The study was approved by the King’s College London Research Ethics Committee (RESCMR-16/17-4163). All participants provided written informed consent and the study was conducted in compliance with the principles of Good Clinical Practice, the Declaration of Helsinki (1996). The study was registered on Open Science Framework (https://osf.io/kt3f7) and clinicaltrials.gov (NCT05170217).
Design
This randomised, double-blind, four-arm, within-subjects study was conducted at the NIHR Wellcome Trust Clinical Research Facility (CRF) at King’s College Hospital, London, UK (randomisation and masking described in Appendix pp2). Participants attended a baseline session, followed by four experimental visits, with a minimum one-week wash-out period between each experimental visit (average duration between experiments was 24 days).
Participants
Forty-six healthy volunteers (age 21–50 years), who had used cannabis at least once in the past, but had not used cannabis >1/week over the last 12 months, had never used synthetic cannabinoids, and did not have a substance use disorder were recruited. Additional inclusion/exclusion criteria are listed in Appendix pp2.
Procedure (Fig. 1)
At baseline, participants were assessed for study eligibility, and practiced the inhalation procedure. At baseline and all experimental visits, urine drug and pregnancy screen as well as alcohol and carbon monoxide breath tests (<10 ppm CO to verify 12 h tobacco abstinence) were completed. Participants were asked to avoid using cannabis and all other illicit drugs during the entire course of the study, including the periods between sessions.

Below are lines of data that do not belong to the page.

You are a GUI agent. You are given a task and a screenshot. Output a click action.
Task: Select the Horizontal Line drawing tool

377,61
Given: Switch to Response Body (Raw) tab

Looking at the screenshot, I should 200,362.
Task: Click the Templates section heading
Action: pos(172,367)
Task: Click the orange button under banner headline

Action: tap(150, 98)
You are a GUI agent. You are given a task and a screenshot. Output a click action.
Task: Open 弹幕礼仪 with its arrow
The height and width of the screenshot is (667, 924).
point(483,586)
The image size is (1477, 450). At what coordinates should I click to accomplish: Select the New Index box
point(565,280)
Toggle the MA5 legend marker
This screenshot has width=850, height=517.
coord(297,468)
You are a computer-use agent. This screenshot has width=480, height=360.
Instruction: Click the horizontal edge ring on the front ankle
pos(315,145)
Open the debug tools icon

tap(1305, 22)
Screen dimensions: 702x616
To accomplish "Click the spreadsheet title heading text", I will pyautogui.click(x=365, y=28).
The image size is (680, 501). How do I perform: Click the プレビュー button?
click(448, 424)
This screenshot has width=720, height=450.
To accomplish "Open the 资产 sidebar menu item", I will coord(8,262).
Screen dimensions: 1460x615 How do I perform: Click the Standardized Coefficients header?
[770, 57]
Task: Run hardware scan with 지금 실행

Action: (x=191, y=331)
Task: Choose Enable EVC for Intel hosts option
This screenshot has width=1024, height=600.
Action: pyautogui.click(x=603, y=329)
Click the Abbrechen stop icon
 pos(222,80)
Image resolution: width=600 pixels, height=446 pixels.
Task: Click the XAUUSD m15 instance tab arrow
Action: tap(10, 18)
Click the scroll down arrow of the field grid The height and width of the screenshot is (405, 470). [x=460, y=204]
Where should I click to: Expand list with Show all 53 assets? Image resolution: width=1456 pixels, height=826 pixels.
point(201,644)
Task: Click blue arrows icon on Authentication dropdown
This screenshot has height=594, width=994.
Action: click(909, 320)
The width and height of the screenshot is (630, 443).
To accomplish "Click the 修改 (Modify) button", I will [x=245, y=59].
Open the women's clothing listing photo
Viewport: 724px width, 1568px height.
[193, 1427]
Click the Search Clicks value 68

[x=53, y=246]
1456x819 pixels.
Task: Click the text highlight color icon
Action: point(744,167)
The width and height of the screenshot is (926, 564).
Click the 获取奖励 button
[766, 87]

Timeline of baseline and experimental sessions (baseline did not include bloods or return to sobriety).
Prior to each experimental visit participants had their usual breakfast and amount of caffeine – caffeine was not allowed again until completion of cognitive tests. An intravenous cannula was inserted before participants were administered vaporised cannabis (detailed below). Fifteen minutes after the completion of cannabis inhalation, participants completed a battery of cognitive tasks (30–35 min). This was followed by assessments of pleasurable responses to cannabis as well as a ‘hospital walk’ (15 min), a task previously been found to increase paranoia following THC [14]. In this task, participants were given £2 to purchase an item of their choice from a till operator in the hospital shop and to ask for a receipt before returning to the CRF. The research team observed from a distance for safety purposes. Participants were then given lunch and enough of a break to allow any intoxicating effects to wear off. When participants felt that at least 90% of the drug effect had subsided they completed the psychological questionnaires (CAPE, PSI and SSPS, detailed below) and a semi-structured clinical interview (PANSS-P, detailed below). This approach allows the scales to capture all the symptoms which have occurred throughout the experiment, as opposed to those that are evident at a particular time point. We have previously found that assessing participants after the maximal phase of acute intoxication has subsided increases the likelihood of them disclosing delusional thoughts or suspiciousness [10, 15]. Participants were discharged after a field sobriety test, having been informed of safety protocols, and provided with a 24 h emergency number.
Study drug and administration
The study drug was provided in the form of granulated cannabis inflorescence by Bedrocan BV (Netherlands) produced in accordance with Good Manufacturing Practice and confirms to the European Medicines Agency’s contaminant levels for products used in the respiratory tract. Each cannabis dose consisted of 10 mg of THC (two standard THC units [16]) and either 0 mg, 10 mg, 20 mg, or 30 mg of CBD. Participants were given preparations with CBD:THC ratios of 0:1, 1:1, 2:1, and 3:1, in a random order across visits. Bedrocan (22.6% THC, 0.1% CBD), Bedrolite (7.5% CBD, 0.3% THC) and Bedrocan placebo (<0.01% THC) were used to provide cannabis containing THC, CBD and placebo, respectively. The placebo cannabis was added to ensure that all preparations had the same weight (see Appendix pp4).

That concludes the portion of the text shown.